Mars-Trilogie 2 - Grüner Mars
Dann verließ er den Raum.
Sax beobachtete das ohne jedes Verständnis. »Was ist denn mit dem los?« flüsterte er Claire zu.
Sie schüttelte den Kopf. »Er arbeitet für Subarashii an der Luftlinse, und die mögen keine mögliche Konkurrenz für Programme zum Schmelzen von Regolith.«
»Mein Gott!«
Das Frage-und-Antwort-Spiel ging weiter, erschüttert durch diese Vorstellung von Wahnsinn. Aber Sax schlüpfte aus dem Raum und starrte in der Halle neugierig dem Wissenschaftler von Subarashii nach. Was mochte der wohl denken?
Aber dieser Andersdenker war nicht der einzige, der sich seltsam benahm. Die Leute standen unter Stress, ihre Nerven waren angespannt. Natürlich stand sehr viel auf dem Spiel. Wie der Pingo unter Moeris Lacus in kleinem Maßstab zeigte, würde man auf der Konferenz bald üble Nebeneffekte bei den untersuchten Verfahren behandeln müssen. Nebeneffekte, die Geld, Zeit und vielleicht sogar Menschenleben kosten würden. Und es gab finanzielle Motivationen ...
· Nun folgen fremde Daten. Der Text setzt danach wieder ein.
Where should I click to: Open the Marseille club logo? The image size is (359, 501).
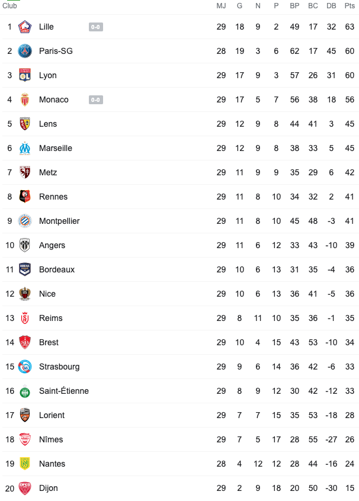(25, 148)
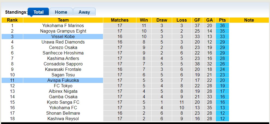Switch to the Away standings tab
270x124 pixels.
84,12
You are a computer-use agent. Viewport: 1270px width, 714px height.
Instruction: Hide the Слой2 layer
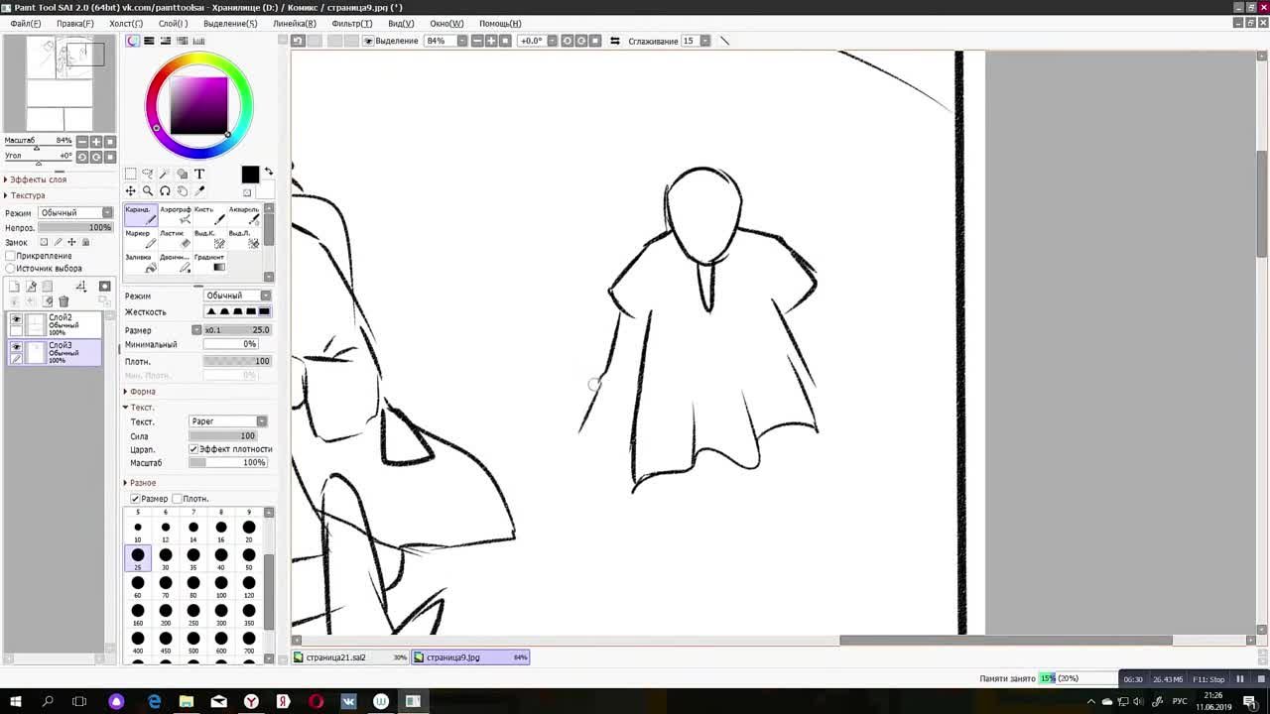[16, 318]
Und jetzt, als die abschließenden Tage näher rückten, verlagerte sich das Programm von sehr speziellen Themen auf die allgemeineren Darbietungen und Workshops, einschließlich einiger Veranstaltungen im Hauptsaal über die großen neuen Projekte, die die Leute als >Monsterprojekte< bezeichneten. Diese würden so große Auswirkungen haben, daß sie fast alle anderen Programme in Mitleidenschaft zogen. Als man sie diskutierte, argumentierte man praktisch politisch und sprach eher darüber, was als nächstes zu tun wäre, denn darüber, was schon geschehen war. So etwas pflegte immer zu einem Gezänk zu führen, aber nie mehr als gerade jetzt, wo die Leute anfingen, die Information aus den früheren Referaten zur Befürwortung ihrer eigenen Anliegen zu verwenden, um was es sich auch handeln mochte. Sie betraten jene unglückliche Zone, wo Wissenschaft in Politik hinüberzugleiten begann und wo Vortragsskripten zu Kreditanträgen wurden. Es war enttäuschend zu sehen, wie diese minderwertige Dunkelzone in das bis dahin neutrale Terrain einer Konferenz eindrang.
Wie Sax bei einem einsamen Frühstück überlegte, war ein Teil davon ohne Zweifel durch die Big-Science- Dimension der Monsterprojekte bedingt. Die waren alle so aufwendig und schwierig, daß sie verschiedenen Transnationalen kontraktlich zugewiesen werden mußten. Das war oberflächlich eine plausible Strategie, ein zweckmäßiges Vorgehen. Es bedeutete aber leider auch, daß die verschiedenen Angriffswinkel für das Terraformungsproblem jetzt interessierte Parteien hatten, die sie als die >besten< Methoden verteidigten und Daten verzerrten, um ihre eigenen Ideen zu verteidigen.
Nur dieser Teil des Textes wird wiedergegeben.